*Problem statement*: Leave the pictures out. Retype exactly the lines below from the one containing "Task: Choose Bytes in the dropdown list" through the one containing "The height and width of the screenshot is (291, 505).", and no others.
Start of Data provided
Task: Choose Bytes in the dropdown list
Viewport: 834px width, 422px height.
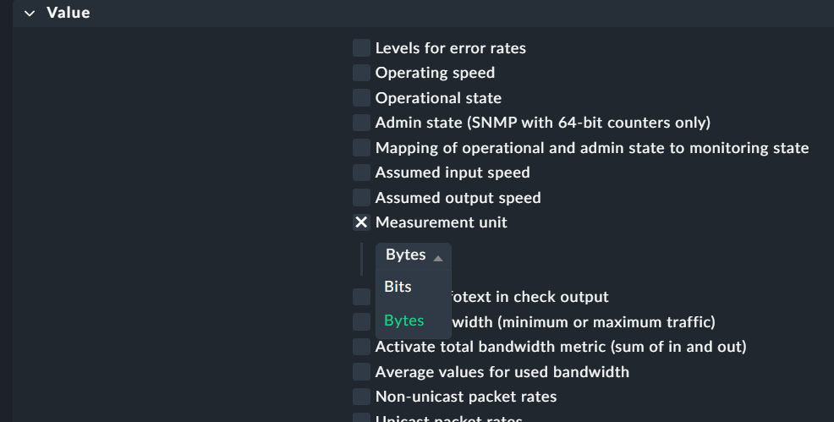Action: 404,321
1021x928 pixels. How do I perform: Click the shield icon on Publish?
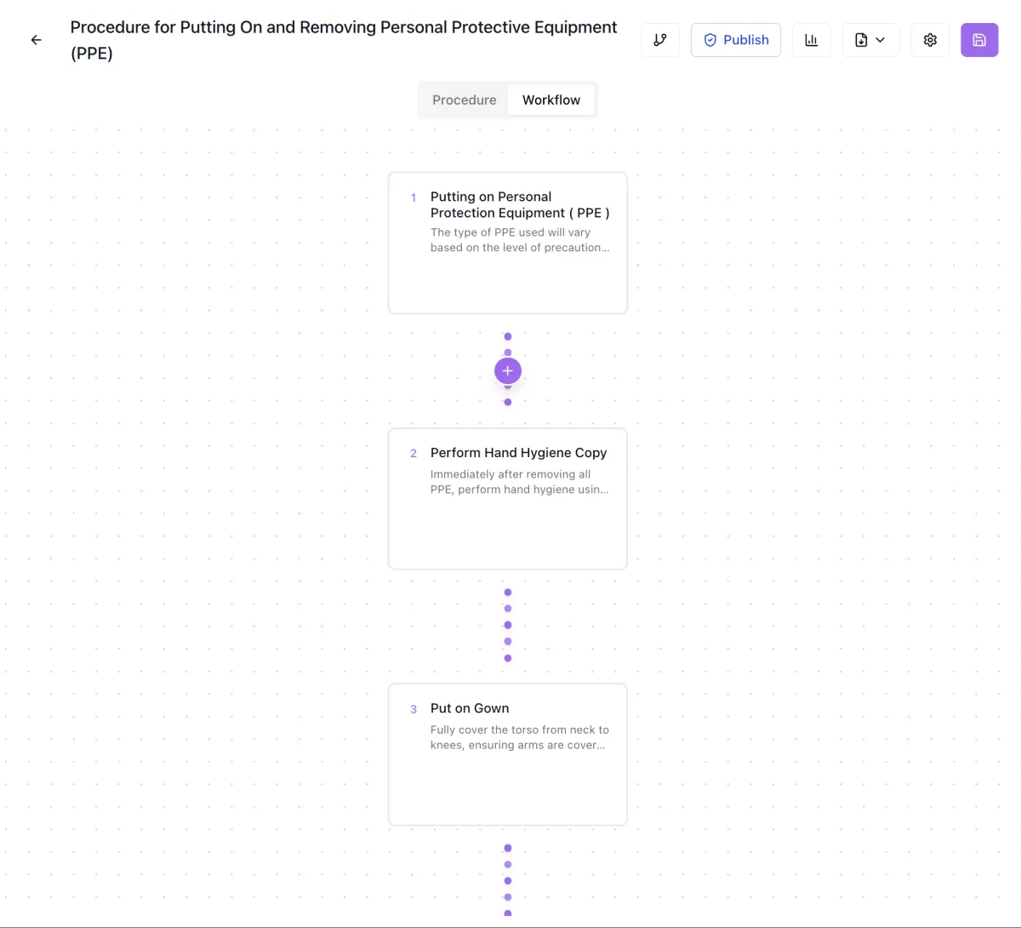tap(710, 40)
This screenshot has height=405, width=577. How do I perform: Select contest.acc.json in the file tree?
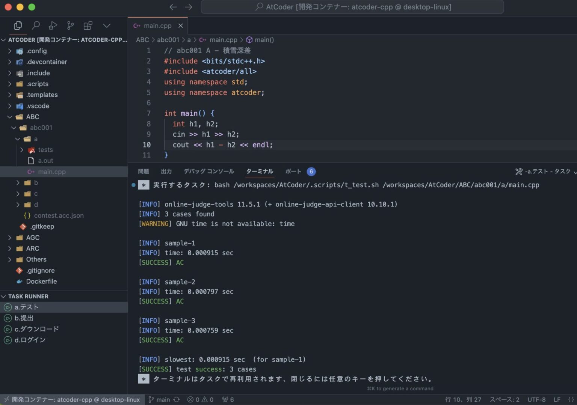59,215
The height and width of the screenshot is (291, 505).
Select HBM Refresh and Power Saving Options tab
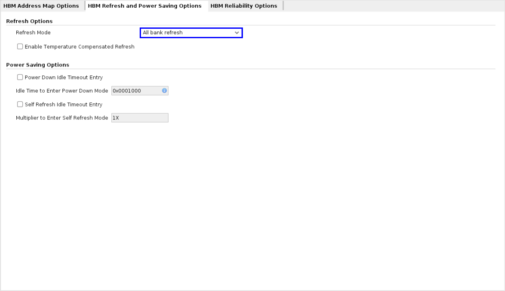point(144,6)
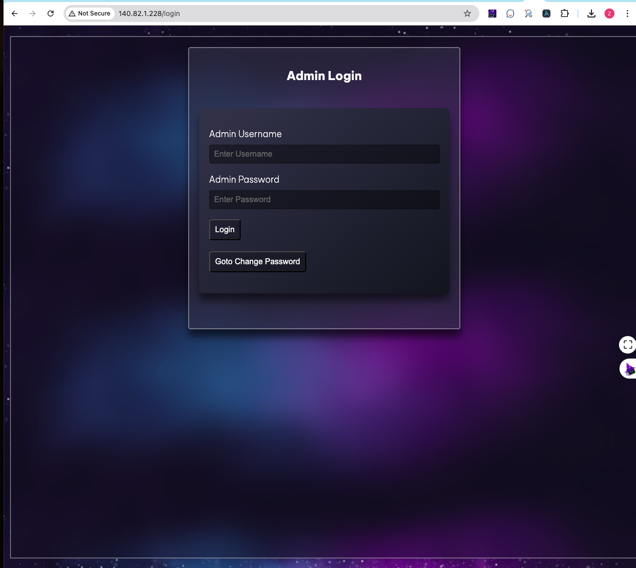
End of Data provided
Start of Data provided
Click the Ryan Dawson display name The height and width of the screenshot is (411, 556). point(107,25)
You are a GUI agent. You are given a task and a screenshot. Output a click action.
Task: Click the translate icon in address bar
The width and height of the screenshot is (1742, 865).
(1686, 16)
End of Data provided
*Written reply*:
Task: Choose Bytes in the dropdown list
Viewport: 834px width, 422px height.
Action: 404,321
1021x928 pixels. How do I perform: Click the shield icon on Publish?
tap(710, 40)
This screenshot has height=405, width=577. How do I perform: Select contest.acc.json in the file tree?
59,215
The height and width of the screenshot is (291, 505).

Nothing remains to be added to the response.